Aymeric Seassau : Cette décision m'inquiète. Il y a, à Nantes, de la douleur, de l'émotion. Et cette émotion doit pouvoir continuer à être accueillie et pouvoir se manifester. On ne peut pas, alors que les propos du Premier ministre lundi soir ont été reçus dans la stupeur à Nantes, répondre par plus d'interdits et par une présence accrue dans le centre-ville. Puisque le préfet a noté qu'il faut respecter ces initiatives à la mémoire de Steve, quelle est sa proposition pour le bon déroulé de ces initiatives à Nantes ? Il n'y a rien. Il y a des interdits, il y a la promesse de forces de l'ordre en nombre supplémentaire pour du maintien de l'ordre dans un pays où la politique de maintien de l'ordre, je le rappelle, est contestée par le Conseil de l'Europe, par le Défenseur des droits, par l'ONU. C'est grave, parce que ça contribue à une rupture entre la confiance dans la République et ses représentants, les forces de l'ordre. Il faut interroger la politique qui est conduite et qui amène ces forces de l'ordre à un certain nombre d'actions violentes que nous contestons aujourd'hui.

Un témoin de la soirée, Romain, assure ce jeudi que l'IGPN n'a pas voulu entendre son récit. Est-ce que son témoignage jette encore plus le doute, selon vous, sur cette enquête de l'IGPN rendue publique par le Premier ministre en début de semaine ?

Moi je m'associe aux propos de Romain. Nous voulons à Nantes que se manifeste la vérité. Et voilà encore un témoignage accablant après les vidéos, après les dizaines de personnes participantes à cette soirée qui ont décidé de lancer une procédure judiciaire collective. Et nous avons un Premier ministre, lundi, qui nous dit, droit dans ses bottes, qu'il soutient l'action de son ministre de l'Intérieur et qu'il n'y a pas de lien. Ce sont ses mots. Pour lui, le rapport de l'IGPN ne montre pas de lien entre l'intervention policière et la disparition. Mais encore une fois, nous voulons la vérité. Parce que c'est la vérité qui permettra de faire justice et de rendre justice aux proches de Steve malgré le fait que ce soit aujourd'hui irréparable.
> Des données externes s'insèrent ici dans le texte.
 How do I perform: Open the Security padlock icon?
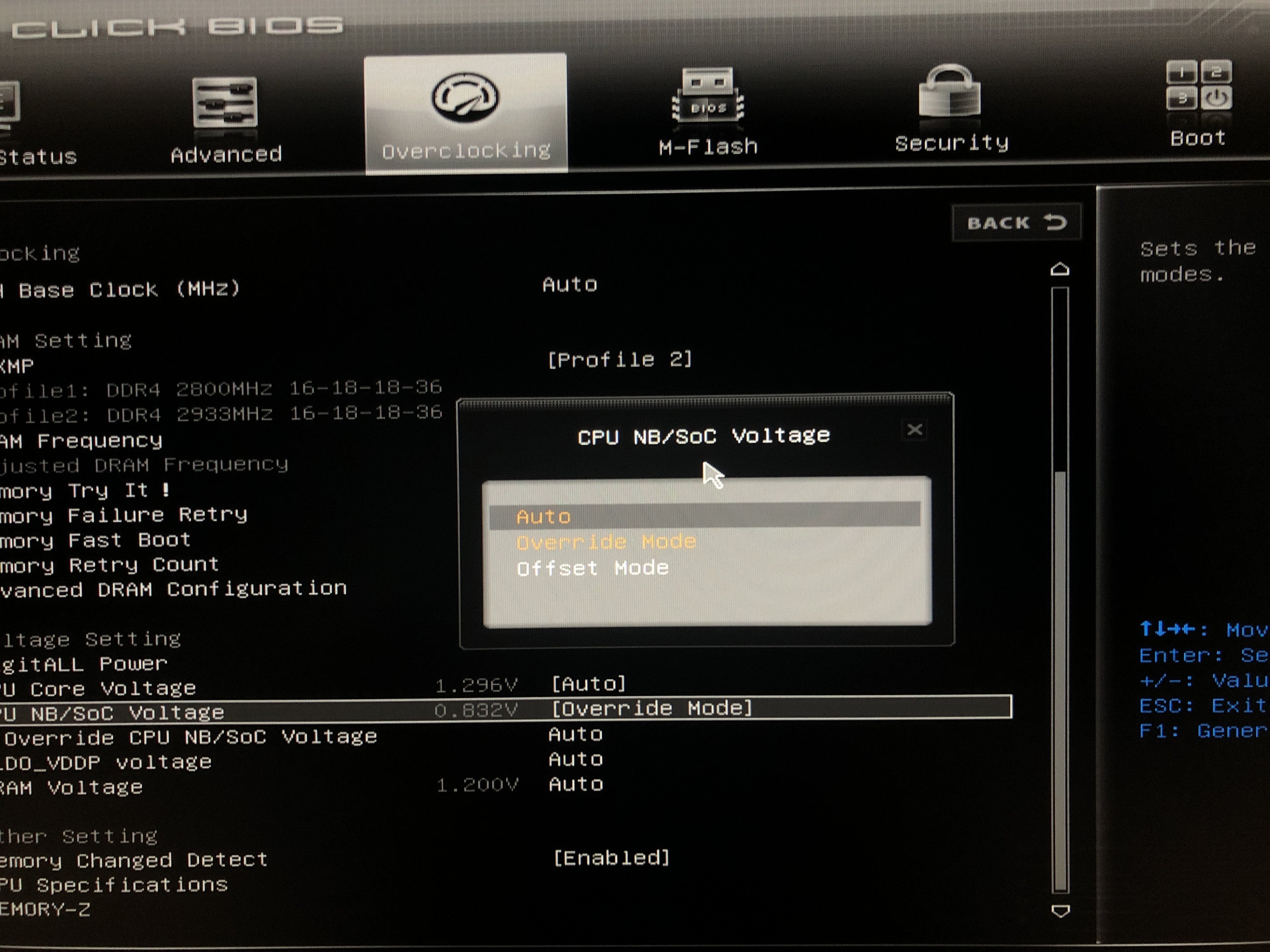click(x=950, y=92)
Lors de son allocution, le Premier ministre a aussi évoqué la préfecture mais aussi la mairie. Est-ce que vous craignez vous d'être visé par les propos du Premier ministre et par l'enquête de l'administration ?
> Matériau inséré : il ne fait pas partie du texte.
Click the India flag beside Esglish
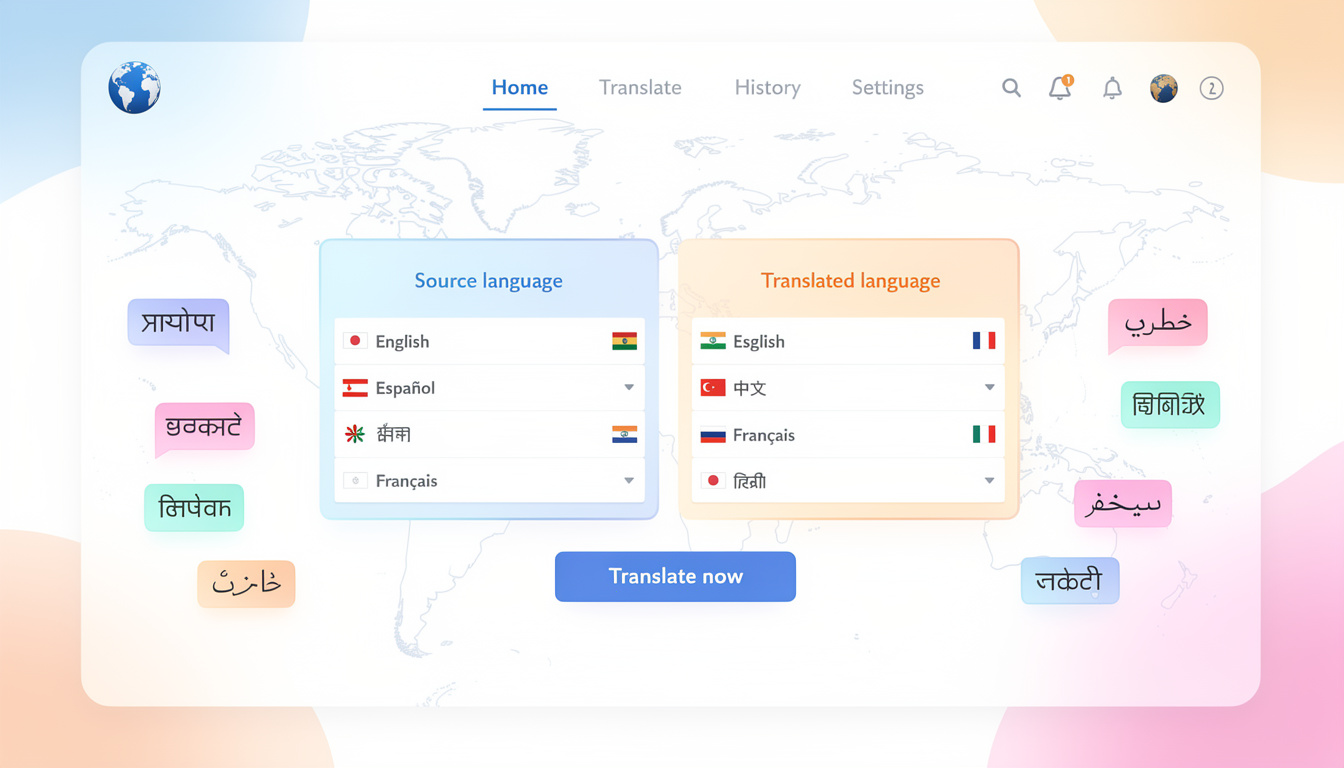Screen dimensions: 1344x768 click(x=715, y=341)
Je crois que le Premier ministre a choisi - et c'est à mon sens honteux - de ne pas assumer ses responsabilités et de tenter de faire reporter les responsabilités sur d'autres. En réalité, il y a des installations de ce type depuis 20 ans à cet endroit. Il y a des soirées de ce type dans tous les coins de France tous les week-ends, parfois à côté de cours d'eau. Le problème de cette soirée-là, c'est bien une intervention policière qui encore une fois a projeté plus d'une quinzaine de jeunes à la Loire d'après ce que nous savons. Onze ont été récupérés par les secours et d'autres sont remontés par leurs propres moyens. Nous répondrons à toutes les enquêtes qui se présenteront à nous de la manière la plus claire qui soit. Mais n'essayons pas de faire croire qu'il y aurait d'autres responsabilités que celle de cette intervention policière. Ce qui s'est passé, c'est qu'il y avait des jeunes en train de célébrer la culture, le partage dans la liberté et d'écouter de la musique qui se sont retrouvés dans un nuage de gaz lacrymogène, qui ont couru et qui ont senti le sol se dérober sous leurs pieds. Voilà ce qui s'est passé. Un homme est allé écouter un concert et il a perdu la vie. C'est inacceptable et croyez moi nous allons continuer à nous faire entendre jusqu'à ce que nous obtenions justice pour Steve.